**WHAT TO DO**
Every single entry below should be reproduced verbatim.

▼▼▼

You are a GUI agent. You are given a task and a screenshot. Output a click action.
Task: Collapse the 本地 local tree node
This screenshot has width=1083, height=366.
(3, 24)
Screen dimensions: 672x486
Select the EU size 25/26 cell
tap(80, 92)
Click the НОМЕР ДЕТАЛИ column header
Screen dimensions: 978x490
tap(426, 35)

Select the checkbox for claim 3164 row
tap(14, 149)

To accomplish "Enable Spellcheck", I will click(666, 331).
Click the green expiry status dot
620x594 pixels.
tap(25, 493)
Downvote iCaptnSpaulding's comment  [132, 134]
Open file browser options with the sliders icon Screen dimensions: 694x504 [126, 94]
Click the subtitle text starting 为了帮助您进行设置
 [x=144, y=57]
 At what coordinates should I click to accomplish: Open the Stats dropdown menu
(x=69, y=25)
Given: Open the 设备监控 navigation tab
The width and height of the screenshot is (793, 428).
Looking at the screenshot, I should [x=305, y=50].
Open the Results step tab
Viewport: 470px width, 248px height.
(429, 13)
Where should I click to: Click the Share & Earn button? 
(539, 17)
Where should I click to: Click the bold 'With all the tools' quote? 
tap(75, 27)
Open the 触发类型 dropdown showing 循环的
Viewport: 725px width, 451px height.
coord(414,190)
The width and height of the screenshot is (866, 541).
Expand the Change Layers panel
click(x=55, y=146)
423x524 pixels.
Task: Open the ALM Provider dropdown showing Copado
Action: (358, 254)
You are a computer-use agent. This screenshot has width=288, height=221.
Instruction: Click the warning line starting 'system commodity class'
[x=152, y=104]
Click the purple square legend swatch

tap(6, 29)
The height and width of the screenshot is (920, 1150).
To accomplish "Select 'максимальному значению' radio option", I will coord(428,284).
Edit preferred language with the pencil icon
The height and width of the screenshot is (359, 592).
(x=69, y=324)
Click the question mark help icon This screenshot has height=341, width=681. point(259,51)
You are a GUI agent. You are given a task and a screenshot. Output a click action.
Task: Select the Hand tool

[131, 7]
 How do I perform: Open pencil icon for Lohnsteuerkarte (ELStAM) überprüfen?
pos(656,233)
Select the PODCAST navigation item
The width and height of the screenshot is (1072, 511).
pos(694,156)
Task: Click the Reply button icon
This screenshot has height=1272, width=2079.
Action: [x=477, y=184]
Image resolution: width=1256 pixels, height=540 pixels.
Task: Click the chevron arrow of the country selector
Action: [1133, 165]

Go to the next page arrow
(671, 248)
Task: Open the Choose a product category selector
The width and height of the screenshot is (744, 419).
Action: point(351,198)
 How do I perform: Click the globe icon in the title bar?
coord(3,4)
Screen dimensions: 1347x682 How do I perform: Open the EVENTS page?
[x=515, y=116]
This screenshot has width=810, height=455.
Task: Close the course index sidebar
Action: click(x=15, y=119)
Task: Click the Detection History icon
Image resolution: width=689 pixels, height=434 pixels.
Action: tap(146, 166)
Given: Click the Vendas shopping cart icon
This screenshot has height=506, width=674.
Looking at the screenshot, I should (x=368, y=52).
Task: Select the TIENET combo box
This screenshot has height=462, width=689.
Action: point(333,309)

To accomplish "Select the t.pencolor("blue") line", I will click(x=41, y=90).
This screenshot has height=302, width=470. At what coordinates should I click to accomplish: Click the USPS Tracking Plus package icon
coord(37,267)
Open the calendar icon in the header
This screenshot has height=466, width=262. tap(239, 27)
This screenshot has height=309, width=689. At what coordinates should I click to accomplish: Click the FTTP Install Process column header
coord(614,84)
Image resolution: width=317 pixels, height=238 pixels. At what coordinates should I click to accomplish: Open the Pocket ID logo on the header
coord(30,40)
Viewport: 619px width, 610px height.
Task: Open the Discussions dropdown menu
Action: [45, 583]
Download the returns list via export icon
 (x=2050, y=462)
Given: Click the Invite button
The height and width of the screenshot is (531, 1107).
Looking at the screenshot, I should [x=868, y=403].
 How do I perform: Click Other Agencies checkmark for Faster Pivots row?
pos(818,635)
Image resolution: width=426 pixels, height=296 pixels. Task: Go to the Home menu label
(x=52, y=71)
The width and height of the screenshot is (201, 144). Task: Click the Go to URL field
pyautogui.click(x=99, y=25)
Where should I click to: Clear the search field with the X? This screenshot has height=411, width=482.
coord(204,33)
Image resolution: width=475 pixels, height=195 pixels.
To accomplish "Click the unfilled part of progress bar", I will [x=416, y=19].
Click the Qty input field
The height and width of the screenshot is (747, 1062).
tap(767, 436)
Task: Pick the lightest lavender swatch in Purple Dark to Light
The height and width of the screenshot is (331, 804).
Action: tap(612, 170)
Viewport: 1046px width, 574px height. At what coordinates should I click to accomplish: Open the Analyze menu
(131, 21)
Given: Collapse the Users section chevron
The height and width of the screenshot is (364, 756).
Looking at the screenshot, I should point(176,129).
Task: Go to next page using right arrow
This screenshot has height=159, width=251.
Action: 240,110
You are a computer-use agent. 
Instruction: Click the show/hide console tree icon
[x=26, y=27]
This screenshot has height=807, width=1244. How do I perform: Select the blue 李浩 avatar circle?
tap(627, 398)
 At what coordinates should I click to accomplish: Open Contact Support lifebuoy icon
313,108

▲▲▲

**RESPONSE TO THE EXERCISE**
You are a GUI agent. You are given a task and a screenshot. Output a click action.
Task: Collapse the 本地 local tree node
This screenshot has width=1083, height=366.
(3, 24)
Screen dimensions: 672x486
Select the EU size 25/26 cell
tap(80, 92)
Click the НОМЕР ДЕТАЛИ column header
Screen dimensions: 978x490
tap(426, 35)

Select the checkbox for claim 3164 row
tap(14, 149)

To accomplish "Enable Spellcheck", I will click(666, 331).
Click the green expiry status dot
620x594 pixels.
tap(25, 493)
Downvote iCaptnSpaulding's comment  [132, 134]
Open file browser options with the sliders icon Screen dimensions: 694x504 [126, 94]
Click the subtitle text starting 为了帮助您进行设置
 [x=144, y=57]
 At what coordinates should I click to accomplish: Open the Stats dropdown menu
(x=69, y=25)
Given: Open the 设备监控 navigation tab
The width and height of the screenshot is (793, 428).
Looking at the screenshot, I should [x=305, y=50].
Open the Results step tab
Viewport: 470px width, 248px height.
(429, 13)
Where should I click to: Click the Share & Earn button? 
(539, 17)
Where should I click to: Click the bold 'With all the tools' quote? 
tap(75, 27)
Open the 触发类型 dropdown showing 循环的
Viewport: 725px width, 451px height.
coord(414,190)
The width and height of the screenshot is (866, 541).
Expand the Change Layers panel
click(x=55, y=146)
423x524 pixels.
Task: Open the ALM Provider dropdown showing Copado
Action: (358, 254)
You are a computer-use agent. This screenshot has width=288, height=221.
Instruction: Click the warning line starting 'system commodity class'
[x=152, y=104]
Click the purple square legend swatch

tap(6, 29)
The height and width of the screenshot is (920, 1150).
To accomplish "Select 'максимальному значению' radio option", I will coord(428,284).
Edit preferred language with the pencil icon
The height and width of the screenshot is (359, 592).
(x=69, y=324)
Click the question mark help icon This screenshot has height=341, width=681. point(259,51)
You are a GUI agent. You are given a task and a screenshot. Output a click action.
Task: Select the Hand tool

[131, 7]
 How do I perform: Open pencil icon for Lohnsteuerkarte (ELStAM) überprüfen?
pos(656,233)
Select the PODCAST navigation item
The width and height of the screenshot is (1072, 511).
pos(694,156)
Task: Click the Reply button icon
This screenshot has height=1272, width=2079.
Action: [x=477, y=184]
Image resolution: width=1256 pixels, height=540 pixels.
Task: Click the chevron arrow of the country selector
Action: [1133, 165]

Go to the next page arrow
(671, 248)
Task: Open the Choose a product category selector
The width and height of the screenshot is (744, 419).
Action: point(351,198)
 How do I perform: Click the globe icon in the title bar?
coord(3,4)
Screen dimensions: 1347x682 How do I perform: Open the EVENTS page?
[x=515, y=116]
This screenshot has width=810, height=455.
Task: Close the course index sidebar
Action: click(x=15, y=119)
Task: Click the Detection History icon
Image resolution: width=689 pixels, height=434 pixels.
Action: tap(146, 166)
Given: Click the Vendas shopping cart icon
This screenshot has height=506, width=674.
Looking at the screenshot, I should (x=368, y=52).
Task: Select the TIENET combo box
This screenshot has height=462, width=689.
Action: point(333,309)

To accomplish "Select the t.pencolor("blue") line", I will click(x=41, y=90).
This screenshot has height=302, width=470. At what coordinates should I click to accomplish: Click the USPS Tracking Plus package icon
coord(37,267)
Open the calendar icon in the header
This screenshot has height=466, width=262. tap(239, 27)
This screenshot has height=309, width=689. At what coordinates should I click to accomplish: Click the FTTP Install Process column header
coord(614,84)
Image resolution: width=317 pixels, height=238 pixels. At what coordinates should I click to accomplish: Open the Pocket ID logo on the header
coord(30,40)
Viewport: 619px width, 610px height.
Task: Open the Discussions dropdown menu
Action: [45, 583]
Download the returns list via export icon
 (x=2050, y=462)
Given: Click the Invite button
The height and width of the screenshot is (531, 1107).
Looking at the screenshot, I should [x=868, y=403].
 How do I perform: Click Other Agencies checkmark for Faster Pivots row?
pos(818,635)
Image resolution: width=426 pixels, height=296 pixels. Task: Go to the Home menu label
(x=52, y=71)
The width and height of the screenshot is (201, 144). Task: Click the Go to URL field
pyautogui.click(x=99, y=25)
Where should I click to: Clear the search field with the X? This screenshot has height=411, width=482.
coord(204,33)
Image resolution: width=475 pixels, height=195 pixels.
To accomplish "Click the unfilled part of progress bar", I will [x=416, y=19].
Click the Qty input field
The height and width of the screenshot is (747, 1062).
tap(767, 436)
Task: Pick the lightest lavender swatch in Purple Dark to Light
The height and width of the screenshot is (331, 804).
Action: tap(612, 170)
Viewport: 1046px width, 574px height. At what coordinates should I click to accomplish: Open the Analyze menu
(131, 21)
Given: Collapse the Users section chevron
The height and width of the screenshot is (364, 756).
Looking at the screenshot, I should point(176,129).
Task: Go to next page using right arrow
This screenshot has height=159, width=251.
Action: 240,110
You are a computer-use agent. 
Instruction: Click the show/hide console tree icon
[x=26, y=27]
This screenshot has height=807, width=1244. How do I perform: Select the blue 李浩 avatar circle?
tap(627, 398)
 At what coordinates should I click to accomplish: Open Contact Support lifebuoy icon
313,108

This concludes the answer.